• PROBLEM REQUIREMENTS
Where does the string "computer" appear in the records? Copy every line that contains it.

• EXTRACTED RECORDS
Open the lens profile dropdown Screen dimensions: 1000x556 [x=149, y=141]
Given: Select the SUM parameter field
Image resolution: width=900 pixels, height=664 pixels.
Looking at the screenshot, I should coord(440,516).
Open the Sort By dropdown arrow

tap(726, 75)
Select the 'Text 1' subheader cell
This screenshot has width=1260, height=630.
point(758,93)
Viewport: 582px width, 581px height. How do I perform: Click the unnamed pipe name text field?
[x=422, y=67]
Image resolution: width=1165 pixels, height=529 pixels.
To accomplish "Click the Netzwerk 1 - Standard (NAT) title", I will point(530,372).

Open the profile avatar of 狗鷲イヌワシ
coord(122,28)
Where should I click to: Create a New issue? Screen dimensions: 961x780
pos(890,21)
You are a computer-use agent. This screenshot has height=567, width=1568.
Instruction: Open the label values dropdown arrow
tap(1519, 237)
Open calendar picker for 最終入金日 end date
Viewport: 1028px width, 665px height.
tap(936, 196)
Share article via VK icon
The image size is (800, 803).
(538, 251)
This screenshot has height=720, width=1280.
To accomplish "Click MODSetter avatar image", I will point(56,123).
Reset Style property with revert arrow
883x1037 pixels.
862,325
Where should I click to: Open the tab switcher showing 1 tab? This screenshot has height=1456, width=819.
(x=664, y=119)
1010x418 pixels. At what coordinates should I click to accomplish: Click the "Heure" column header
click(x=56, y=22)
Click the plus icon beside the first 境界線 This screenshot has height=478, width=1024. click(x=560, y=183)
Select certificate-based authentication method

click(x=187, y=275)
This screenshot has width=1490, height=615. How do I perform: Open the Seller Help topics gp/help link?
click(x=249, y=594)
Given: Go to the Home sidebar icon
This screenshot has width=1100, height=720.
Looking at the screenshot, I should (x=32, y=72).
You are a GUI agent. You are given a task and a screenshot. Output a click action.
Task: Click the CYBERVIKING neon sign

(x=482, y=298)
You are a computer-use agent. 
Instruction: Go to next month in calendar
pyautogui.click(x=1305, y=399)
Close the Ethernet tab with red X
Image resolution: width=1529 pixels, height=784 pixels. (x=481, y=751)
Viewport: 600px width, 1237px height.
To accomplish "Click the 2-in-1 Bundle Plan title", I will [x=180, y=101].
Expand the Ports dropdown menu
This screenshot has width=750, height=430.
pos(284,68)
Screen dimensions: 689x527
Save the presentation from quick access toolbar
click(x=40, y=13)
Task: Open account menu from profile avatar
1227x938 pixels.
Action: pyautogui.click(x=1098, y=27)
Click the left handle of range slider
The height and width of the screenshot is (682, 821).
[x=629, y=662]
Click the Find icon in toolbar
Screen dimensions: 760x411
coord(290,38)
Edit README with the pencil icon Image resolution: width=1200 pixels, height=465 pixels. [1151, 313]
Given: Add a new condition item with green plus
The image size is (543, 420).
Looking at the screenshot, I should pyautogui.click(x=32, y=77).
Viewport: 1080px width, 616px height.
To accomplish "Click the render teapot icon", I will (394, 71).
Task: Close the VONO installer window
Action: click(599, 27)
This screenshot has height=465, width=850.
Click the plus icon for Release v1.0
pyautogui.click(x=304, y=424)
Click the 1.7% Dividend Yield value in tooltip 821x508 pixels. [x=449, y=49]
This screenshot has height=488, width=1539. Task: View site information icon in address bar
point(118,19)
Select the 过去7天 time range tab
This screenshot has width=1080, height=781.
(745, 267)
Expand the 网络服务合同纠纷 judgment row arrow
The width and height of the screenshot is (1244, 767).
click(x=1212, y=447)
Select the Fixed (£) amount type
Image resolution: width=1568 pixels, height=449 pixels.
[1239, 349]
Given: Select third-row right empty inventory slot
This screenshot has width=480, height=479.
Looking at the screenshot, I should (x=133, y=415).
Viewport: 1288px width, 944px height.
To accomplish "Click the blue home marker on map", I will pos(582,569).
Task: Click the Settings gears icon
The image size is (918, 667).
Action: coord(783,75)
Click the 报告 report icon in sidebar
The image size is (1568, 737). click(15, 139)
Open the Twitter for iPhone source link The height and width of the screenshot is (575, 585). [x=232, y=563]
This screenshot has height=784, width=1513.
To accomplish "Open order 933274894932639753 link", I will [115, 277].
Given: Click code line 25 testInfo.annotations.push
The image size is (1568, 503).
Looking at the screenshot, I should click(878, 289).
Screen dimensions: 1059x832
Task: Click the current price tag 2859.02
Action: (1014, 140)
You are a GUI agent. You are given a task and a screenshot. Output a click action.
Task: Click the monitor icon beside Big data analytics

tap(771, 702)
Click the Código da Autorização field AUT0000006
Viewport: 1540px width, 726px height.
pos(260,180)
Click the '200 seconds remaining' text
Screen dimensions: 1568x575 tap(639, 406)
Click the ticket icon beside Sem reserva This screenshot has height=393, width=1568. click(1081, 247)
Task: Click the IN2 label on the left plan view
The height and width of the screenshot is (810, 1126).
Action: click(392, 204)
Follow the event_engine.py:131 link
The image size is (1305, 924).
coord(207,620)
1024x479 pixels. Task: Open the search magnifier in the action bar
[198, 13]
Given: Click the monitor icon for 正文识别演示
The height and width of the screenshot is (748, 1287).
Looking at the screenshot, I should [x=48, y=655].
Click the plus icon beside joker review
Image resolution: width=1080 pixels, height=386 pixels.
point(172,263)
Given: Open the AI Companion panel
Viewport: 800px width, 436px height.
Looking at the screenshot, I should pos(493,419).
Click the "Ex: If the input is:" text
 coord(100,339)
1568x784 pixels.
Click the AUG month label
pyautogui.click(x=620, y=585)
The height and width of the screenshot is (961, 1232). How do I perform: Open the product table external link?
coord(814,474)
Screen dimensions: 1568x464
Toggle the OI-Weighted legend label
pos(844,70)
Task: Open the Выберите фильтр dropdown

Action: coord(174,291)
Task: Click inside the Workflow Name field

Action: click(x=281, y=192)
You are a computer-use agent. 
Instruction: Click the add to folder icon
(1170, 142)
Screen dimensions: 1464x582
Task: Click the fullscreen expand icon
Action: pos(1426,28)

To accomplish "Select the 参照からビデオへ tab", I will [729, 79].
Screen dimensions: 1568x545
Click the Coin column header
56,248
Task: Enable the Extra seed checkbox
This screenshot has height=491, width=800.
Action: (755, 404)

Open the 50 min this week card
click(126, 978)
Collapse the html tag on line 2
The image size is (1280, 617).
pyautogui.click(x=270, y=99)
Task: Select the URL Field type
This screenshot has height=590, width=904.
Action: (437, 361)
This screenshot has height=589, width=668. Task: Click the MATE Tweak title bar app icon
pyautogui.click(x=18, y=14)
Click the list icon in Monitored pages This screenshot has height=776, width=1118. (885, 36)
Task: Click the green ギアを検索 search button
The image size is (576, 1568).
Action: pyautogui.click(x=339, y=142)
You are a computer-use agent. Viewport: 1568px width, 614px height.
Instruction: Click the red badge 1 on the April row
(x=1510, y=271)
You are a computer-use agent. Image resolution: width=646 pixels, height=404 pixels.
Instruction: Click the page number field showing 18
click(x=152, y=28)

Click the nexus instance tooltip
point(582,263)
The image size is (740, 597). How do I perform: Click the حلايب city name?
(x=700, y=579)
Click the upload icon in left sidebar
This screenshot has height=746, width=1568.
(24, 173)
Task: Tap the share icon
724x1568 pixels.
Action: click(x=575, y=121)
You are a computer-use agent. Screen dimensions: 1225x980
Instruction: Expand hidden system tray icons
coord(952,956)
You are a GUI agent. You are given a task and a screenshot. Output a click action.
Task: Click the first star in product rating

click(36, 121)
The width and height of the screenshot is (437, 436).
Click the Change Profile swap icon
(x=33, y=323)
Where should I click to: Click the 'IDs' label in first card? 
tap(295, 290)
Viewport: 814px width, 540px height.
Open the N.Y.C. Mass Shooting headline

• OUTPUT FOR THIS TASK
You are a computer-use agent. This screenshot has height=567, width=1568.
You are a computer-use agent. 
You are a computer-use agent. 
You are a computer-use agent. Viewport: 1568px width, 614px height.
You are a computer-use agent. Image resolution: width=646 pixels, height=404 pixels.
You are a computer-use agent. Screen dimensions: 1225x980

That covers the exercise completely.